_TASK:_ From the Jupyter notebook showcase below, pull out word for word the passage starting with "A few talking" and going on through "Iris data set.".

_TEXT UNDER STUDY:_

Jupyter Notebook Showcase

by Ian McLoughlin ([email protected])

This notebook demonstrates the analysis of a data set using the Python programming language.

The notebook is hosted on GitHub.

You can take this interactive notebook and play around with it: https://goo.gl/SbYMqr.

Note: unfortunately, Google haven't updated their packages yet so you'll have to uncomment and run the following code if you're running it on Collaboratory.

In [1]:
#!pip install --upgrade seaborn  

A bit of context

My objectives in this talk are to:

  1. Demonstrate that programming is accessible to non-computing students.
  2. Discuss the pros and cons of Graphical User Interfaces in data analytics.
  3. Widen understanding of the formal sciences.

A few talking points

  • Notebooks are useful for students of all disciplines (formal sciences, natural sciences, social sciences, engineering, etc.)
  • Notebooks are documents that blend text, mathematical notation and runnable code, and can be run from a browser.
  • We'll soon have our first wave of incoming students having taken Computer Science at second level.
  • That might foster a discussion about what programming is - maybe it's just a skill.

About the data set

Ronald Fisher

We'll look at the well-known Iris data set.

It was collected by Ronald Fisher (above).

Fisher is famous for The Design of Experiments including the Lady Tasting Tea problem and ANOVA amongst other things.

_DATASET SECTION:_

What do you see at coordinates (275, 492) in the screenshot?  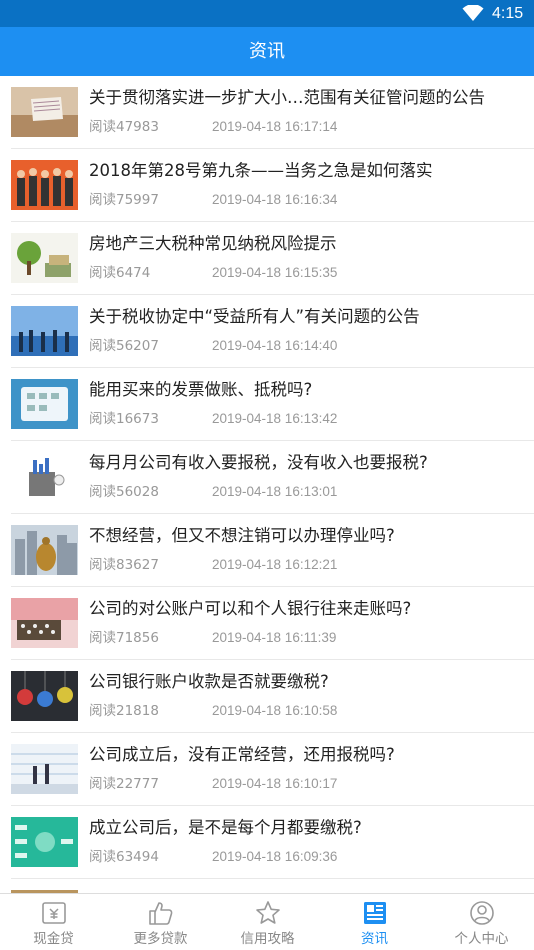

_RESULT OF THE EXERCISE:_
A few talking points

  • Notebooks are useful for students of all disciplines (formal sciences, natural sciences, social sciences, engineering, etc.)
  • Notebooks are documents that blend text, mathematical notation and runnable code, and can be run from a browser.
  • We'll soon have our first wave of incoming students having taken Computer Science at second level.
  • That might foster a discussion about what programming is - maybe it's just a skill.

About the data set

Ronald Fisher

We'll look at the well-known Iris data set.